Briefly: Applications to Harvard pass the 29,000 mark

More than 29,000 high school students applied for a spot in the Harvard College class of 2013, the Crimson reported Tuesday. The news means that Harvard will outpace Yale by over 3,000 total applications this year; Yale has received about 26,000 total applications for the class of 2013, Dean of Admissions Jeff Brenzel told the News last week. While Harvard’s freshman class is larger than that of Yale, both universities aim to admit roughly the same number of total applicants. Last year, Harvard accepted 1,948 applicants, according to the Crimson, and Brenzel has said Yale will aim to admit between 1,900 and 2,000 applicants this year.


  • '10

    When was the last time Yale had more applications than Harvard? Has it ever happened?

  • Recent Alum

    The sort of people who apply to Harvard but not Yale are almost always people who get into neither Harvard nor Yale.

  • '10

    What about the (presumably smaller) number who applied to Yale but not Harvard?

  • Y'09

    Figure at least a couple hundred of the Early Action admits have already matriculated at Yale, so they definitely wouldn't be applying to Harvard. Other EA admits probably dropped other apps as well, as I happily did 4 years ago!

  • '10

    You are so right, Y '09.

    Thank God for the early admissions program, which effectively limits the number of cross-admits with Harvard. Historically 3 out of 4 of those cross-admits head to Cambridge.
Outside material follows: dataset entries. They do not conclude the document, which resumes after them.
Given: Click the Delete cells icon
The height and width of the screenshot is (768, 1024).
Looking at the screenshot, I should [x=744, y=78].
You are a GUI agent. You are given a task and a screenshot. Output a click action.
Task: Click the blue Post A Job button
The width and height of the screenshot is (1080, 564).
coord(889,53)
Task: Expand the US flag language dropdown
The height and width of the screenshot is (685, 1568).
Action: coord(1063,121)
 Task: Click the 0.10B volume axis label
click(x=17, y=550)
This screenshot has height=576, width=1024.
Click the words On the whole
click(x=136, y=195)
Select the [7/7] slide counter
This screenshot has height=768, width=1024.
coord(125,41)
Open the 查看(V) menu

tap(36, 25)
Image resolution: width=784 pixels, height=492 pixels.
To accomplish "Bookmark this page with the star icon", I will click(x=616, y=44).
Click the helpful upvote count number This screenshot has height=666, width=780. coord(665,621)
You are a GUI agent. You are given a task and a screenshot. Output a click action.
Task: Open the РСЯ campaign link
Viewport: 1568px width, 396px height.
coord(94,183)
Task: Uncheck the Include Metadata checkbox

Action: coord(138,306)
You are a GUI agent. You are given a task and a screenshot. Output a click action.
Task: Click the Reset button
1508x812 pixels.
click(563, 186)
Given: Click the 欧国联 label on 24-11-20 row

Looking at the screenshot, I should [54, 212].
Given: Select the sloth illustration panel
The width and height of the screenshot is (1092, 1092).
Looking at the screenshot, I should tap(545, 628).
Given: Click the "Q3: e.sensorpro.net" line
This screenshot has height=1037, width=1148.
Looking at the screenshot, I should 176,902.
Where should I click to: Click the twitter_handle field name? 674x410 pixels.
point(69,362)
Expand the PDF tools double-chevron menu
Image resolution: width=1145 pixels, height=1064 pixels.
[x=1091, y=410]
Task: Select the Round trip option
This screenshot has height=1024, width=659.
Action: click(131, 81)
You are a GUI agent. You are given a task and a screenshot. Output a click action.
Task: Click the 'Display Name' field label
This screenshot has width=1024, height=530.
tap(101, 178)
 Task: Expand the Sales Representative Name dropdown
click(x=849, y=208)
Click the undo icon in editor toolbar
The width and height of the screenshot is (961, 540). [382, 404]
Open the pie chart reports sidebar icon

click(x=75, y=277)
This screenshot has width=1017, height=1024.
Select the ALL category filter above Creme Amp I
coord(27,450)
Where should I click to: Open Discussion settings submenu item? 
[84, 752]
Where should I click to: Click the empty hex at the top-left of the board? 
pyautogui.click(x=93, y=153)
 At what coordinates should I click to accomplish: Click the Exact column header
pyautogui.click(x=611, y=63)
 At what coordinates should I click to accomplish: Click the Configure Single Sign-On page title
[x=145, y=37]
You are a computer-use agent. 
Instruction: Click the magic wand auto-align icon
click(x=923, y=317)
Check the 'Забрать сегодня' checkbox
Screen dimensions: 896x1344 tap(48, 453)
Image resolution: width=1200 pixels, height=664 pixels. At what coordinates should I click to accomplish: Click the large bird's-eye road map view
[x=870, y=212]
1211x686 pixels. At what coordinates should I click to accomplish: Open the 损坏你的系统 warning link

    Without the early admissions program, Yale's yield rate would probably drop 5%, just like Princeton's did when it dropped its early program.

  • Anonymous

    Except Princeton is Early Decision while Yale is Early Action. It wouldn't drop that low because applicants still have a choice whether or not to matriculate to Yale. You don't have that option if you appy early at Princeton.

  • '10

    You are partly right, Anonymous; the yield rate drop depends on how far you go in surrendering the Early Decision advantage.

    When Yale switched from Early Decision to "Single Choice" Early Action the yield dropped from 70.2% for my class )the class of '10) to 67.6% last year. Going to "true" early action would undoubtedly drop the yield another 2-3 points, and surrendering the early program entirely would mean another 2-3 points beyond that..

    Princeton's yield dropped from 69% to 58.6% over the same period as it dropped the early admissions crutch altogether.

    Harvard, when it gave up "open" early action, went from 79.2% for the class of '10 to 76.3% last year.